Craston believes this has led to a shift in the perceived returns expected from opportunistic vehicles.

“Pre-GFC the opportunistic mantra would always be to target 20 percent-plus returns, I would say the figure is often a high teen number now,” he says.

There also seems to be greater importance placed on equity multiples, he says.

“You can have very high internal rate of return (IRR), but a very small equity multiple because you have such a short period. Investors are more aware that they need to think about the equity multiple,” Craston says. “A value-add and an opportunistic strategy may have similar equity multiples but the opportunistic one may offer higher IRR because of the quicker turnaround.”

Some voices in the industry think the delineation remains distinct as Rob Wilkinson, chief executive officer of investment manager AEW Europe, points out.

“The terminology is misused and abused,” he says. “Personally, I think the definitions of each type are quite clear. Simplistically, the answer is in the name.”

“An opportunistic fund should be seeking to invest in a situation where there is a particular characteristic such as the type of asset or the capital market, which represents an interesting opportunity,” he says.

“Core investors want something with a long lease, undisputed location, high quality tenant and quality of building. So value-add should be focusing on an asset where one or two of the above factors are present, enabling you to acquire it at a different level of pricing and sell it back.”

While others disagree that the interpretations have changed, and even suggested that individual strategies should not be categorized so regimentally.

“Value-add is really anything you can add value to without doing development, and opportunistic is distressed or development. I’m not really so sure these definitions are changing,” says Audrey Klein, head of equity at Valad Europe. “I’ve never been a great fan of putting these strategies in a box. The definition between core-plus and value-add is a very fine line, it’s really how much work you have to do.”

Risky business

So if the characteristics of what is definitively value-add, can move along the risk spectrum, it poses the question about what risks fund managers and investors see as tolerable and intolerable in the current climate.

The London-based fund manager quoted at the start of the story says that the key risk to consider when undertaking a deal is exit potential. “Can we exit in a downturn?” he says. “When we look at liquidity and the market, we would rather take a low return but with a greater chance of exit,” he continues.

Other types of risks that are factored in by fund managers include planning, construction and fiduciary. “The more of those you have on the higher end of the risk spectrum, the more you are heading towards opportunistic,” the fund manager adds.
Craston, who previously worked at Lehman Brothers and UBS, says: “For us, in simple terms, in a value-add strategy four or five years ago, we probably invested in a narrower geographic focus than we do today, which is probably a reflection of growing confidence. But there are places we would still be reluctant to go, say parts of Eastern Europe, which opportunistic managers might be willing to.”

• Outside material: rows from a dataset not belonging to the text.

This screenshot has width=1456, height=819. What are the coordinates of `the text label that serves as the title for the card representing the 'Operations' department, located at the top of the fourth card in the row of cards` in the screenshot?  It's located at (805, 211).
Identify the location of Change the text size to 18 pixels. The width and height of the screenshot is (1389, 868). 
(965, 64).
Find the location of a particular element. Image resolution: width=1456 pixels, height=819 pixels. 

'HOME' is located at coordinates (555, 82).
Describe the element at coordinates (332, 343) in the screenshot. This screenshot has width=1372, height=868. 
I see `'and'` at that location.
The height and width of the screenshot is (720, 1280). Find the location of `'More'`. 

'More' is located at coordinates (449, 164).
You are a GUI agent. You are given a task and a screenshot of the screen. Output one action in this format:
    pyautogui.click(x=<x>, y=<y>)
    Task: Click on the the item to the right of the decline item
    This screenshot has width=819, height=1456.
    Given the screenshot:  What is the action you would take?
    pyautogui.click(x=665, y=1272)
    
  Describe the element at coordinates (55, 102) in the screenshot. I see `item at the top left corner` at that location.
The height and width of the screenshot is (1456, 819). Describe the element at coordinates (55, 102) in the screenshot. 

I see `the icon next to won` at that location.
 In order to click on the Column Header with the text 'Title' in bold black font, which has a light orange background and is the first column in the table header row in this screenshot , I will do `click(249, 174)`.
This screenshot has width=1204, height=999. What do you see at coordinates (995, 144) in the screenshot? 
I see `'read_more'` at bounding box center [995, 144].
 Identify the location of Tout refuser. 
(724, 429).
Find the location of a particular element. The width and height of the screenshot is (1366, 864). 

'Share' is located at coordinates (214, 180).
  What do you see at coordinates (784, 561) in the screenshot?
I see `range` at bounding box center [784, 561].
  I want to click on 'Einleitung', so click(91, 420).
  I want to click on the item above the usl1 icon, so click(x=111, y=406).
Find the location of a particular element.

“We will probably take less operational risk than an allocating opportunistic manager. They are more exposed to operating businesses and their returns. We like income as a component of our returns, income streams that we grow and enhance,” he adds.
Wilkinson says his firm is focused on more macro factors when assessing the relative risk of a strategy or market.

“Geopolitical risk is a no-no. Geopolitical issues will decide whether we actually look at a market, and then after that you take other factors like transparency, rule of law, liquidity and size of market,” he says.

“Because real estate pricing has moved so significantly since the crisis, people have started to look to other areas that might be higher up on the risk curve than they were before.”

Given the difference of opinion and contrasting interpretation of the strategies, the impending definitions from INREV cannot come any sooner.